### TEXT EXCERPT

November 18, 2004|Richard Verrier | Times Staff Writer

Four days after the firing, under the code name "MikeRust," Eisner vented his anger in an e-mail to the head of public relations, John Dreyer, in which he described Ovitz as a "psychopath" who "cannot tell the truth."

"I was as mad as I've ever been," Eisner testified. "I was furious. I had spent a year trying to educate him. I thought I showed enormous patience.... I'm not saying he did anything illegal. I'm saying he did something despicable. He abused me as he had been abusing the position. It just drove me nuts."

Eisner said he was powerless to deprive Ovitz of the cash and stock severance package at the heart of the lawsuit.

The company's chief lawyer, Sanford Litvack, had concluded Disney could not legally deny Ovitz his severance. Eisner said he asked Litvack to consult with outside lawyers, who agreed.

In the end, Eisner said, firing Ovitz, whose arrival at the company was trumpeted as a major coup, was tough but necessary to protect the company.

"People think because you make fuzzy, cute little cartoons that you are fuzzy and cute, and they try to take advantage of you," the chief executive said.

As the relationship between the two men neared the breaking point in 1996, Eisner said, he sent a memo to two company directors with a clear message: If he died, don't let Ovitz talk his way into the job.

Eisner, who had earlier undergone quadruple bypass surgery, said he feared that Disney directors might be vulnerable to the former talent agent's charms in his absence. This was, he noted, the same master salesman who talked liquor scion Edgar Bronfman Jr. into buying Universal Studios and who coaxed top stars Dustin Hoffman and Tom Cruise into starring in "Rain Man."

"You know, he is extremely facile," Eisner said. "Everybody is brilliant. Everybody is wonderful. Everybody is fantastic. He uses these kind of superlatives. He weaves a very attractive picture."

Eisner is scheduled to continue his testimony today.

######

=== WORK INSTRUCTIONS ===
Condense the paragraph of the article on Eisner's testimony that begins "Eisner, who had earlier undergone" into a short list of its main facts.

### RECORD EXTRACTS

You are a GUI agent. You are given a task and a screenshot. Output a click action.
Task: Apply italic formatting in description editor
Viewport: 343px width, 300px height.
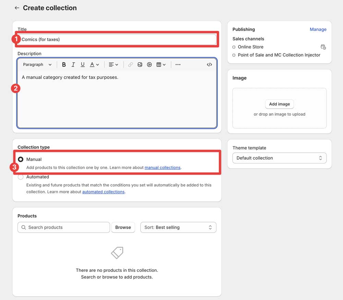pyautogui.click(x=73, y=65)
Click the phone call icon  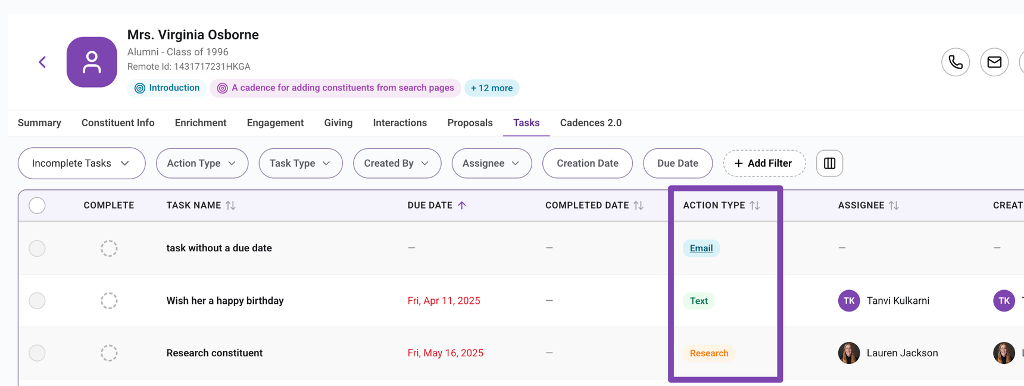pos(956,62)
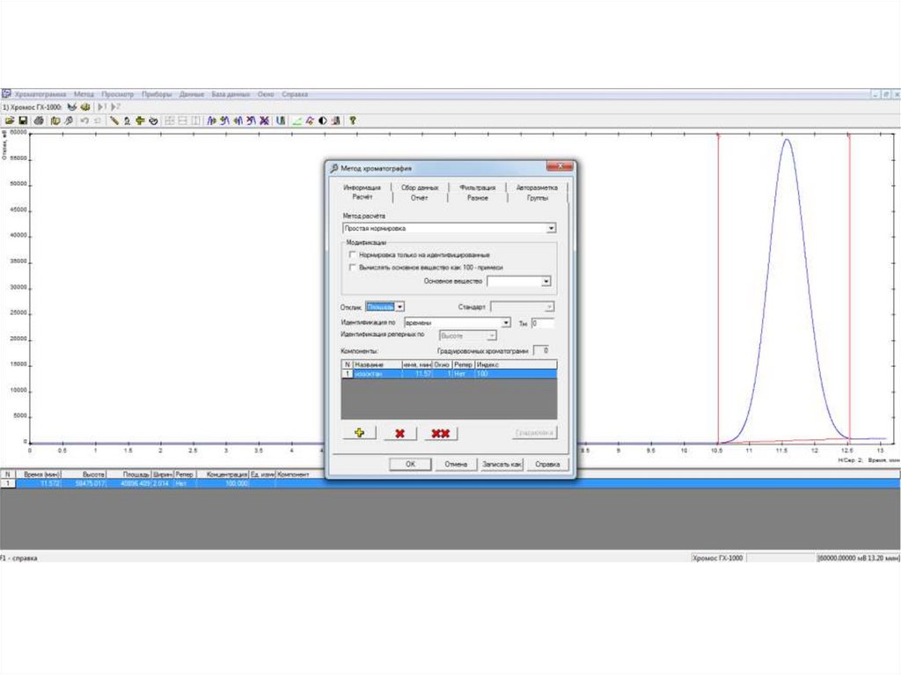
Task: Enable 'Нормировка только на идентифицированные' checkbox
Action: (353, 254)
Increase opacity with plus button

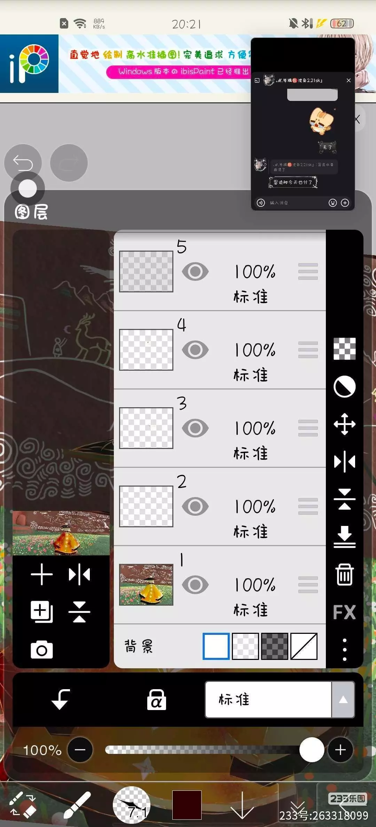[x=340, y=750]
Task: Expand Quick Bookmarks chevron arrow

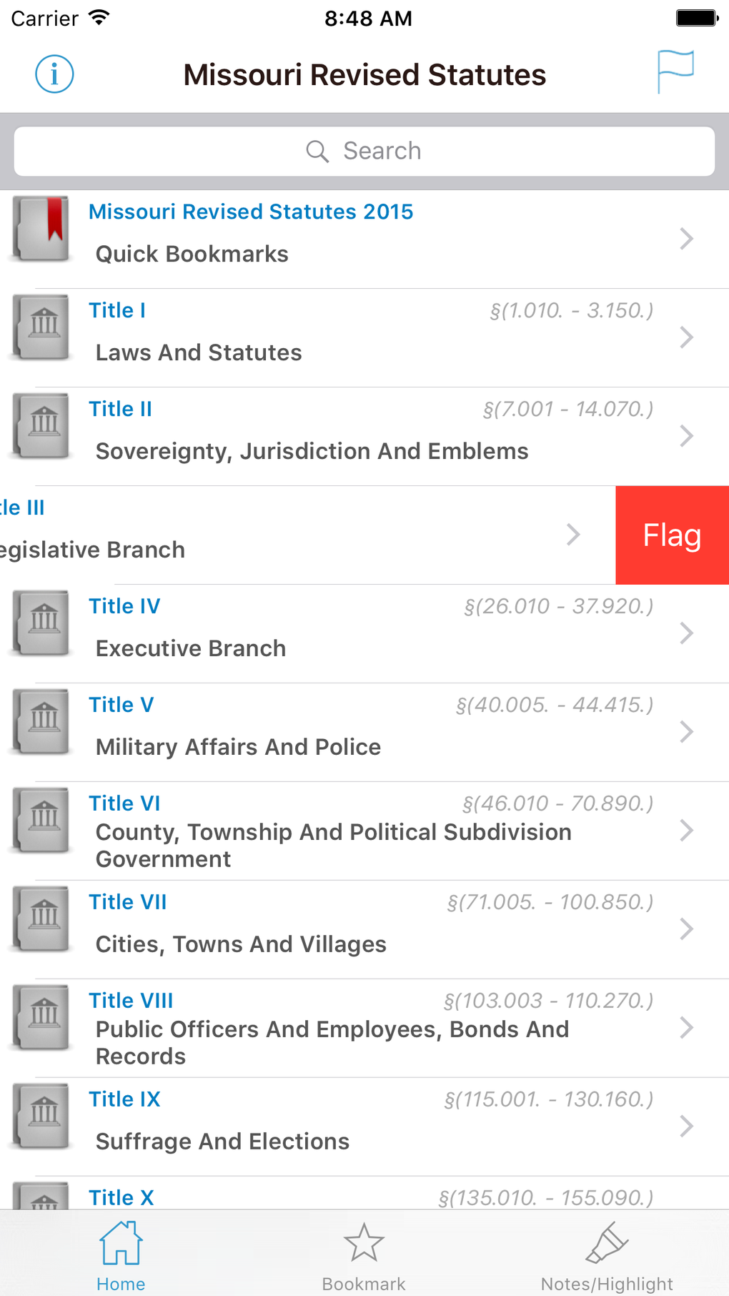Action: tap(686, 238)
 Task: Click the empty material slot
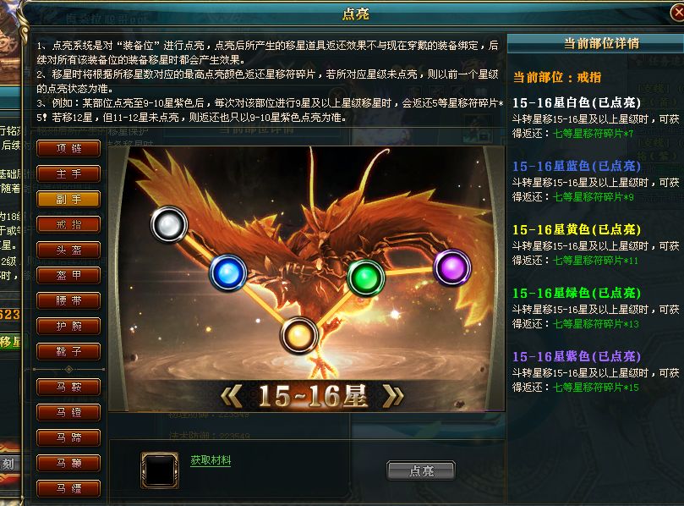[x=160, y=470]
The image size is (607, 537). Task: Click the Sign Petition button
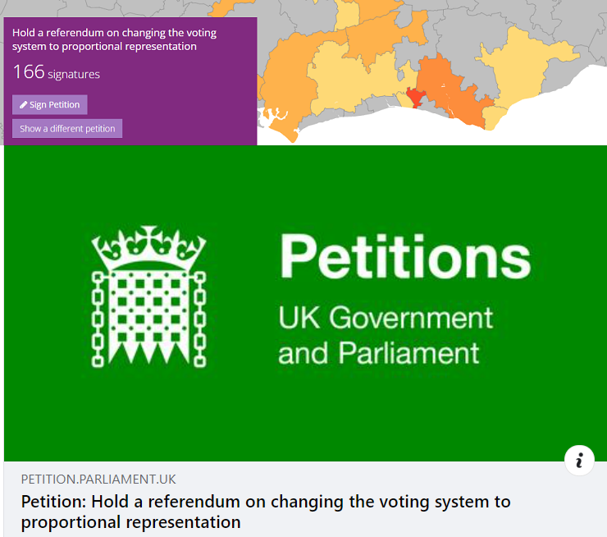[50, 105]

######

=== RESULT BELOW ===
- Eisner had earlier undergone quadruple bypass surgery.
- He feared that, in his absence, Disney directors might be vulnerable to the charms of Ovitz, a former talent agent.
- Eisner noted that Ovitz was the master salesman who talked liquor scion Edgar Bronfman Jr. into buying Universal Studios.
- Ovitz also coaxed Dustin Hoffman and Tom Cruise into starring in "Rain Man."